Reputation: 157
Suppose in a directory I have 3 files, File 1, File 2 & File 3. with same header name Is it possible in awk to compare & write the frequency of occurrence
File 1
C1 C2 C3 C4
a d a d
a d a d
a d a d
File 2
C1 C2 C3 C4
a d a d
a v a d
a d a d
File 3
C1 C2 C3 C4
a d r d
a f a d
a d a d
Step 1 compare File 1 & File 2
Temp.output
C1 C2 C3 C4
0 0 0 0
0 1 0 0
0 0 0 0
Then the compare File 2 & File 3 & overwrite Temp.output with the frequency
Final.Output
C1 C2 C3 C4
0 0 1 0
0 2 0 0
0 0 0 0
the original directory may contain multiple files, and i want each of them process in orderly manner, ie. File1.txt with file2.txt then file2.txt with file3.txt
Upvotes: 0
Views: 130
Reputation: 829
Let me suggest you to convert your input files into lines. With this, you can apply awk
easily.
The paste -s <file>
command is your ally.

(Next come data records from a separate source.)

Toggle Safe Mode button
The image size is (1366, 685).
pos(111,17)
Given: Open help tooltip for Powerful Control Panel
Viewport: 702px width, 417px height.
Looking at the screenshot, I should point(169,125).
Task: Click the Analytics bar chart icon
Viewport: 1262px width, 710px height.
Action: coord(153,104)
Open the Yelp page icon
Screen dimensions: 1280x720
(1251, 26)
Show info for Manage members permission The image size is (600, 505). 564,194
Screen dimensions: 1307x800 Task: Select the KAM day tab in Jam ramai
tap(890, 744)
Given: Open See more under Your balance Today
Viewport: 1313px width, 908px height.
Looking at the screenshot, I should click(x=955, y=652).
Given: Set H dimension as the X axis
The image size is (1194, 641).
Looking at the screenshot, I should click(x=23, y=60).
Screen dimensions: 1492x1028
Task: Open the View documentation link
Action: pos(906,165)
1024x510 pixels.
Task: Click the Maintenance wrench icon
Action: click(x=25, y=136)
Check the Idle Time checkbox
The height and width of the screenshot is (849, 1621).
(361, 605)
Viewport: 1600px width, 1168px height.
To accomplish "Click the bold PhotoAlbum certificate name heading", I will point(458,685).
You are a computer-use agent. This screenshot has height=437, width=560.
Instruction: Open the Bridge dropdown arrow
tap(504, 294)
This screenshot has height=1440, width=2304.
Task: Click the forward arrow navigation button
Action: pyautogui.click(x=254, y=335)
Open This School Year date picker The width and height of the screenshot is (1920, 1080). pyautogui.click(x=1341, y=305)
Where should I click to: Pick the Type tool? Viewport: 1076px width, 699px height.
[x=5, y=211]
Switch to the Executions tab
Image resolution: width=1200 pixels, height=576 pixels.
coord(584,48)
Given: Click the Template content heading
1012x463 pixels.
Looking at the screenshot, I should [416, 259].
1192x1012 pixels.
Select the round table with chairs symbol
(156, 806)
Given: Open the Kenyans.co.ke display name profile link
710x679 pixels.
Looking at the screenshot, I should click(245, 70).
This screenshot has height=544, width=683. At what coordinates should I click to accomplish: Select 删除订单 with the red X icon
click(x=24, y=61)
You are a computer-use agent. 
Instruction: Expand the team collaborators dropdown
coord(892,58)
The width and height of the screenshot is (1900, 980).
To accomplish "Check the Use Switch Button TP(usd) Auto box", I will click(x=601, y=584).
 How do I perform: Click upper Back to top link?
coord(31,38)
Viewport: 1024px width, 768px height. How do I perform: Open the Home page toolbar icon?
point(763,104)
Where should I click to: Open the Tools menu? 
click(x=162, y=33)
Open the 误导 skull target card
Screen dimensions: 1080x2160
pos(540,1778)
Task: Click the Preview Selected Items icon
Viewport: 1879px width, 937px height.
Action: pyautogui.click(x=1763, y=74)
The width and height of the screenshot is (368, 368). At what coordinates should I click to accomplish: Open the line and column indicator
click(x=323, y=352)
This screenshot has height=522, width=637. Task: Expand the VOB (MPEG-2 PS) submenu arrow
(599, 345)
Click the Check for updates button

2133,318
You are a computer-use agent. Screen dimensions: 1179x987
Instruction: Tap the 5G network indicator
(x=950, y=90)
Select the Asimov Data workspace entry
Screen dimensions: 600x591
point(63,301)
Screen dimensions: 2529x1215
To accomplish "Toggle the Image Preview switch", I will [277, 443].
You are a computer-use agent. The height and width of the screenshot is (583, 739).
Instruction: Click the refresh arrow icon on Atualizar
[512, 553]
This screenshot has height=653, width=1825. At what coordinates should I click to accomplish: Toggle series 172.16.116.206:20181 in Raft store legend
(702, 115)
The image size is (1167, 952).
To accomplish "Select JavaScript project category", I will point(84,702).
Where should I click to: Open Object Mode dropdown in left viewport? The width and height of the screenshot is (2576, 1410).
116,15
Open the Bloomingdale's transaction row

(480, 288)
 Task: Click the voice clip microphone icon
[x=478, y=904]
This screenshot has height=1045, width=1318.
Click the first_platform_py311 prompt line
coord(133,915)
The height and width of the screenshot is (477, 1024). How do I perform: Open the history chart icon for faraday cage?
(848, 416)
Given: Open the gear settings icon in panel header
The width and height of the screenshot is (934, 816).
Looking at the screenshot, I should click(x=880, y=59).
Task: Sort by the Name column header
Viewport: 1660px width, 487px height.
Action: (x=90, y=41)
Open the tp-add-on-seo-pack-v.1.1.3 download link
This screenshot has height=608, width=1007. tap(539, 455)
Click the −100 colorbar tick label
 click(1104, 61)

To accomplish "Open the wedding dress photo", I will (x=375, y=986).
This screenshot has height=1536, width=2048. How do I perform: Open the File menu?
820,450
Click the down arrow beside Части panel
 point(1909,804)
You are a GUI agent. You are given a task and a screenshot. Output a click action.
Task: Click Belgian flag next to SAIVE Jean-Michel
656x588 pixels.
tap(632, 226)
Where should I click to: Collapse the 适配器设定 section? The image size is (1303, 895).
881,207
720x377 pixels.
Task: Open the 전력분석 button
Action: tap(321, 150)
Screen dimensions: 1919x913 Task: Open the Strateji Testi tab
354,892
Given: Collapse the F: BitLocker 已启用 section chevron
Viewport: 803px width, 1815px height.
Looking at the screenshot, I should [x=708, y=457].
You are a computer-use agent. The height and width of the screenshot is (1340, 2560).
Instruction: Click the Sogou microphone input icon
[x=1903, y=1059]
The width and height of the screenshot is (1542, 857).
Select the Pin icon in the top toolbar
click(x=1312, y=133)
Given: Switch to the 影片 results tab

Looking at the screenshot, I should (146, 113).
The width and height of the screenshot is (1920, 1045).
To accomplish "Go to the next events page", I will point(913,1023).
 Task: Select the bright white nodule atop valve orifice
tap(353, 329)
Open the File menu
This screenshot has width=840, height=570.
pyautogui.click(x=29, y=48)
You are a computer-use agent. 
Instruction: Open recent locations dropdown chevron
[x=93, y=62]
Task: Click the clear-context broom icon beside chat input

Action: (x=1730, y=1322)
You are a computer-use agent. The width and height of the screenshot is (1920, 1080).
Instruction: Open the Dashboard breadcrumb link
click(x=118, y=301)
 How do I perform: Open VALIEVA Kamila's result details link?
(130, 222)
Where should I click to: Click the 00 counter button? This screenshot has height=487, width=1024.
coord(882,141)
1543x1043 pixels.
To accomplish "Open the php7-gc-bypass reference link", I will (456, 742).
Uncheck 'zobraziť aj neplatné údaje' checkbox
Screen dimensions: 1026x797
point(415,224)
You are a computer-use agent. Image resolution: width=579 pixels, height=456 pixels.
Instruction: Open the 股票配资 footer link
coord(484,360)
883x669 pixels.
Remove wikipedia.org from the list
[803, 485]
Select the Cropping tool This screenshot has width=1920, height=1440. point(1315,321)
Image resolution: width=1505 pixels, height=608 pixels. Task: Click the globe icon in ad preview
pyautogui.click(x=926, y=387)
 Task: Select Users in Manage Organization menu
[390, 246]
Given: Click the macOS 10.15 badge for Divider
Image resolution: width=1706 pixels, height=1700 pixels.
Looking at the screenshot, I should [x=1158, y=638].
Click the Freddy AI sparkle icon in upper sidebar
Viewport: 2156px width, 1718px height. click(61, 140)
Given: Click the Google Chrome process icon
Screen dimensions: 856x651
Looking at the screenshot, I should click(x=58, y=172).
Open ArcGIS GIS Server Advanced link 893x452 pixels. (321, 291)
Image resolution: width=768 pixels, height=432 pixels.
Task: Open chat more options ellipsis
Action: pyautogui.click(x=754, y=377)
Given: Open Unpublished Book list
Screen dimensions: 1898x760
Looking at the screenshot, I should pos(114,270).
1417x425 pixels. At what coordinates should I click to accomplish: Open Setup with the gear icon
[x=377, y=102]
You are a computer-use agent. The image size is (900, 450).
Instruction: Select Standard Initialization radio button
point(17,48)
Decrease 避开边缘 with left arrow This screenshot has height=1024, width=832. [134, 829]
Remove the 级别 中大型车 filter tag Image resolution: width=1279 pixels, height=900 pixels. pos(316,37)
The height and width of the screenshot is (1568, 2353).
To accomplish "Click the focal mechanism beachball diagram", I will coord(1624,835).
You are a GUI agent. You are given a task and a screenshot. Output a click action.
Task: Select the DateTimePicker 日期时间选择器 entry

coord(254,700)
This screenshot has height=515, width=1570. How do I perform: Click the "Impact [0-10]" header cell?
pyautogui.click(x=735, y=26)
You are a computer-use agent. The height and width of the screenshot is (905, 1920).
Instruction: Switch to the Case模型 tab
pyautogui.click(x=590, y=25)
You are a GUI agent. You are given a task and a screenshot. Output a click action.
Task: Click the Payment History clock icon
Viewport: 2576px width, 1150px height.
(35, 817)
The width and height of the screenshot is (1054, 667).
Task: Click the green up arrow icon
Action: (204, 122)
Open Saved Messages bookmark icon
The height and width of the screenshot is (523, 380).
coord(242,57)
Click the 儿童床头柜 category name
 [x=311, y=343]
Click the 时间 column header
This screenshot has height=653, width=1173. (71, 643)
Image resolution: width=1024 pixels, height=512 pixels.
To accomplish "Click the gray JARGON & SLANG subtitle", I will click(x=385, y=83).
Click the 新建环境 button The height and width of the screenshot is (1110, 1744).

Below you can see how sort your files sorted and convert them to lines:
$ cat File1.txt
C1 C2 C3 C4
a d a d
a d a d
a d a d
$ ls
File1.txt File2.txt File3.txt
$ ls | sort
File1.txt
File2.txt
File3.txt
$ ls | sort | xargs -L 1 -I {} /bin/bash -c 'echo -n {}" "; paste -s {}'
File1.txt C1 C2 C3 C4 a d a d a d a d a d a d
File2.txt C1 C2 C3 C4 a d a d a v a d a d a d
File3.txt C1 C2 C3 C4 a d r d a f a d a d a d
$
Once into lines, you can use awk to iterate the fields (NF
will tell you how many are there). We will use several rules.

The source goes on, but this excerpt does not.